At nineteen years old, I found out the brain cyst was growing back. The Ommaya reservoir we had previously inserted did not work when trying to drain the cyst, and I needed another surgery. After the surgery and cyst drain, I could feel my arm and leg again, and I had so much more energy; I was back to my normal self. And then the symptoms started up and the cyst filled back up a month later, and then again a month later, and then again a month later…
I am twenty years old now. I had the most recent cyst drain five days ago, with over 150ml of cystic fluid drained out of my brain to date. The cyst fills to the size of a golf ball within two weeks and starts causing side effects like complete loss of feeling in my right side, daily morning headaches, and fatigue within five days. The doctors do not know when or if this will stop filling, or if the side effects are fully reversible.
For as long as I can remember, I have woken up with daily morning headaches.

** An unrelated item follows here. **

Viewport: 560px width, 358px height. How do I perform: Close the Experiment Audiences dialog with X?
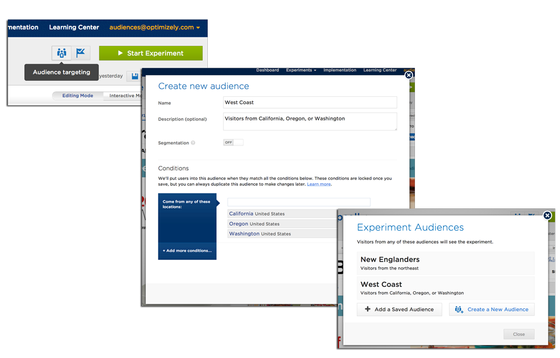pos(547,216)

For the foreseeable future, I will wake up with daily morning headaches. Brain cancer robbed me of my childhood. Instead of being caught up in teenage drama, I was caught up in wondering if I was going to be alive in a month or what life would be like if every day was not an uphill battle.
No kid should have to go through what I went and am still going through. Kids deserve to be kids, and that’s why Childhood Cancer Awareness Month means so much to me. Because although reading stories like mine will not prevent 13 kids in the US from being diagnosed with brain cancer tomorrow, it will open an eye to the dire need of finding a cure. It will raise awareness to not be dismissive of symptoms, and to keep advocating for yourself and your child: if we had believed my headaches were just from allergies or that they would go away over time, who knows if I would be sharing my story with you today.
I am forever grateful for the doctors who listened, for my mom for being my advocate, and for Head for the Cure for giving me a voice when brain cancer tried to strip me away of one. Together, we will find a cure.